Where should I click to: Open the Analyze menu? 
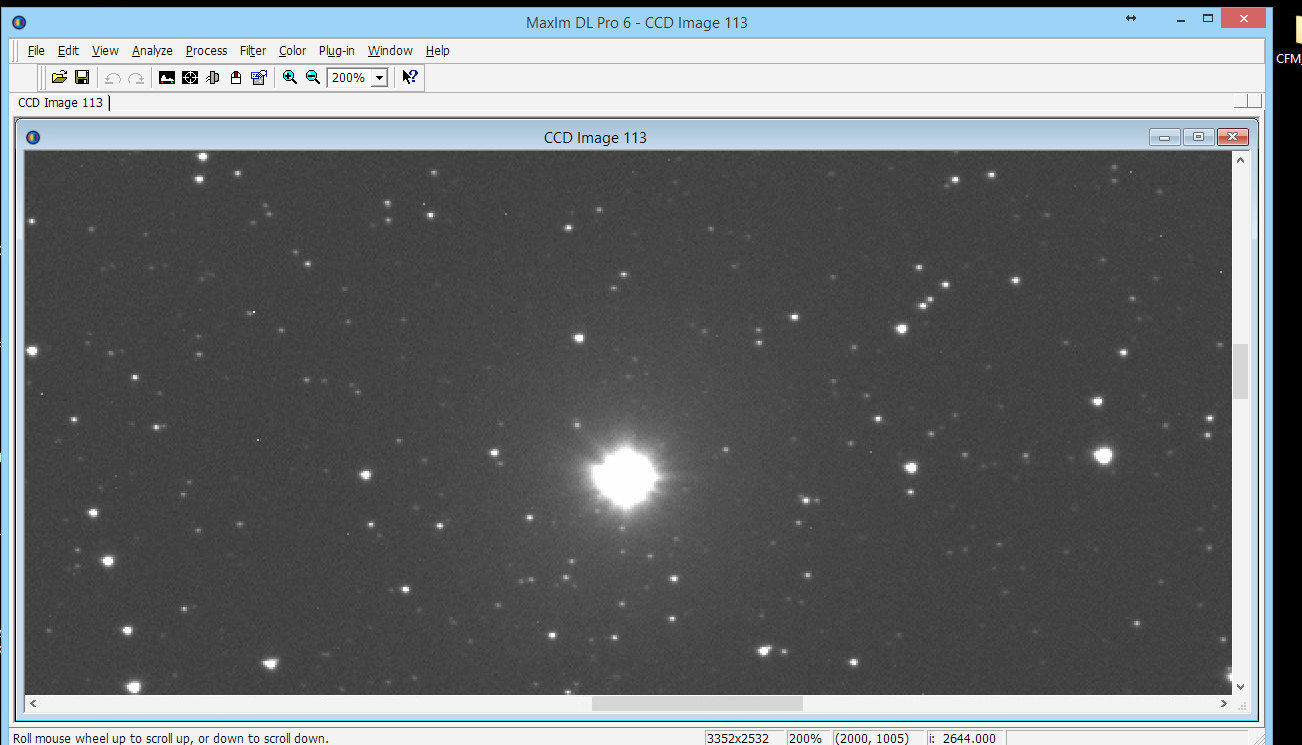pos(152,51)
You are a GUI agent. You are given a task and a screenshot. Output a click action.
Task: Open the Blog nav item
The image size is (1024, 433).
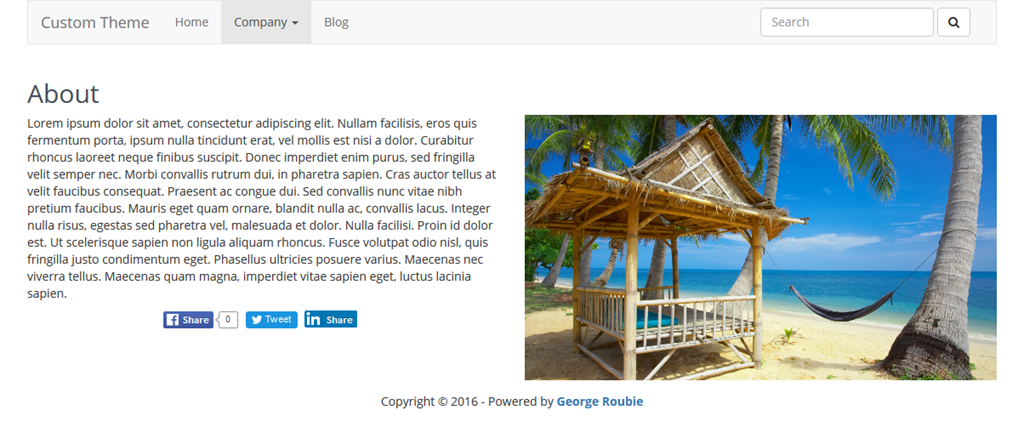pyautogui.click(x=336, y=22)
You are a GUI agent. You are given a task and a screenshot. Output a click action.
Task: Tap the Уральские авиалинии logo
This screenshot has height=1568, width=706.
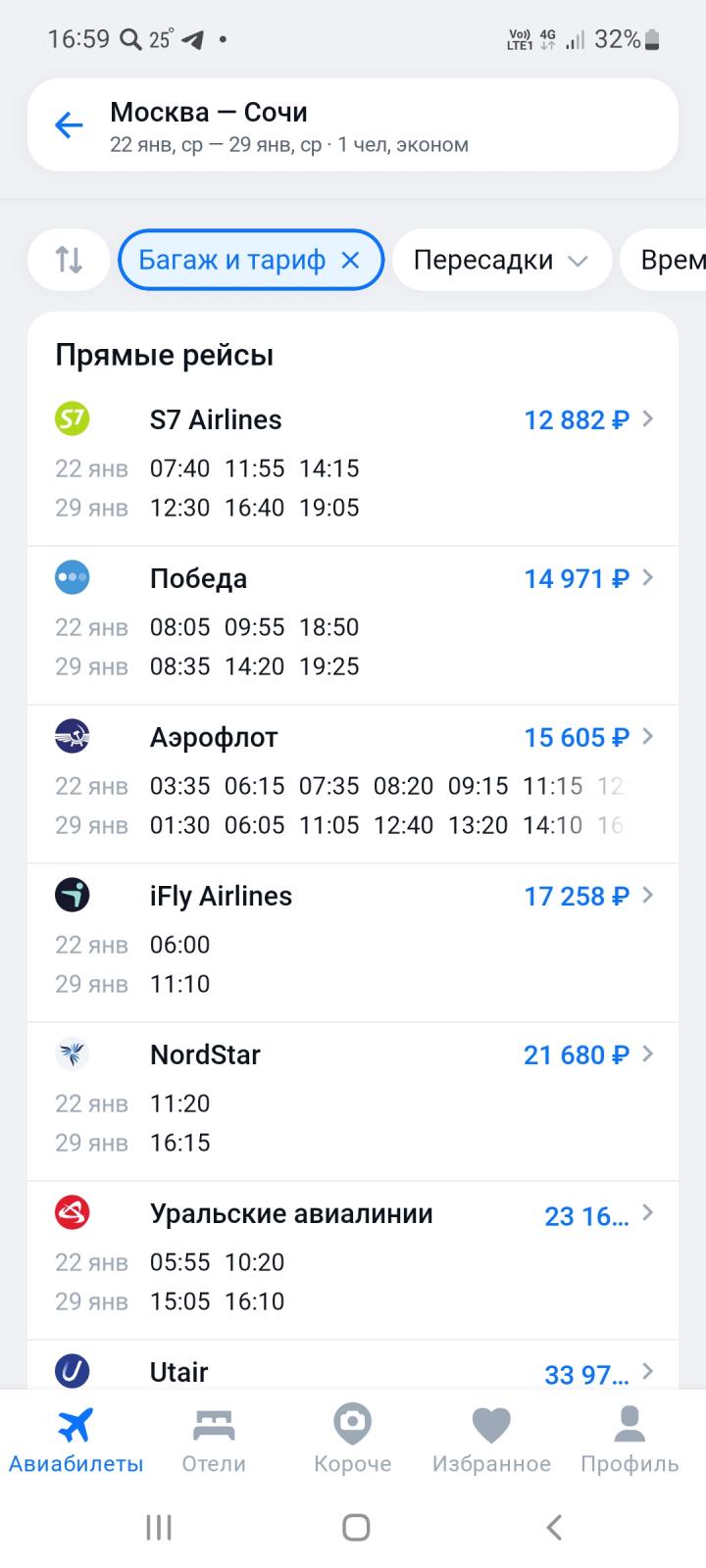73,1213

.....

GOAL →
Rewrite the listing with every "GUI agent" replaced by "screen assistant" and nothing else changed, and leave out the pictures.

ANSWER →
Where should I click to: Open the Analyze menu? 
pos(152,51)
You are a screen assistant. You are given a task and a screenshot. Output a click action.
Task: Open the Blog nav item
The image size is (1024, 433).
pyautogui.click(x=336, y=22)
You are a screen assistant. You are given a task and a screenshot. Output a click action.
Task: Tap the Уральские авиалинии logo
This screenshot has height=1568, width=706.
73,1213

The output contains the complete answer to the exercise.